WORK INSTRUCTION
Find the line containing "Sredanija 65, 44317 Potok (885, 1161)" in the entries below. Restate it and each line after it, word for word, up to and including the line containing "[Podijeli] (218, 1468)".

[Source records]
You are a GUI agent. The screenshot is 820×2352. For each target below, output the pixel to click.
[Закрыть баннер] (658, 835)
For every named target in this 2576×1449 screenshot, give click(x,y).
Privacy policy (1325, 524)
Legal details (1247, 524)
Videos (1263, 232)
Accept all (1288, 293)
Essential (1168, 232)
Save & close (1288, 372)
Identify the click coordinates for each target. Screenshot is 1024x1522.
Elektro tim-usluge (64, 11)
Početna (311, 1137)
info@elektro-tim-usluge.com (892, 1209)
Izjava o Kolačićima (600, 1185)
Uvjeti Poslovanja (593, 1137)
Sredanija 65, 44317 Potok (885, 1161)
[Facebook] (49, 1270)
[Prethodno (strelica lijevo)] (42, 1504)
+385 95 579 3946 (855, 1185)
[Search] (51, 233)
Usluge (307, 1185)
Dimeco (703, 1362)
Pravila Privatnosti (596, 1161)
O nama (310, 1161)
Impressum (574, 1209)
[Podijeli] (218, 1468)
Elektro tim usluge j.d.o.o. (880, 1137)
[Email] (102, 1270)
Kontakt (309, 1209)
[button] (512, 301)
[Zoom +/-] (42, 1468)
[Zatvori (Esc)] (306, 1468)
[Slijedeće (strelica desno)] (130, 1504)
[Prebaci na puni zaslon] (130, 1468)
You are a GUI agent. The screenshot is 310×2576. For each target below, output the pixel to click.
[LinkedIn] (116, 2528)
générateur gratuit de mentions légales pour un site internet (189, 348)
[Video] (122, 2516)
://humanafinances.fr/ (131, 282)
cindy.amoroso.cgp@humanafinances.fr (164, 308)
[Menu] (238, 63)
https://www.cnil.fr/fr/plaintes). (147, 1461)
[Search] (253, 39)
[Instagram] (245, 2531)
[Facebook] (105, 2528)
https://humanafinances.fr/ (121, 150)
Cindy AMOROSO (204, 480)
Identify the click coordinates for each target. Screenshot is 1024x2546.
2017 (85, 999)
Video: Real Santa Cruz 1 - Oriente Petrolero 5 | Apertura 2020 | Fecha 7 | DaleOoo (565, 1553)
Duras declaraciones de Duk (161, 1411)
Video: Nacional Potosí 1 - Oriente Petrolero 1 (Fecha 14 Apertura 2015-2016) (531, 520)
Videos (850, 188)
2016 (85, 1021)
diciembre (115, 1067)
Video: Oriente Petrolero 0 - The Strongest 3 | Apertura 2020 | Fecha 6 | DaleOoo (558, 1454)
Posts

PROBLEM SOLUTION
Sredanija 65, 44317 Potok (885, 1161)
[Facebook] (49, 1270)
[Prethodno (strelica lijevo)] (42, 1504)
+385 95 579 3946 (855, 1185)
[Search] (51, 233)
Usluge (307, 1185)
Dimeco (703, 1362)
Pravila Privatnosti (596, 1161)
O nama (310, 1161)
Impressum (574, 1209)
[Podijeli] (218, 1468)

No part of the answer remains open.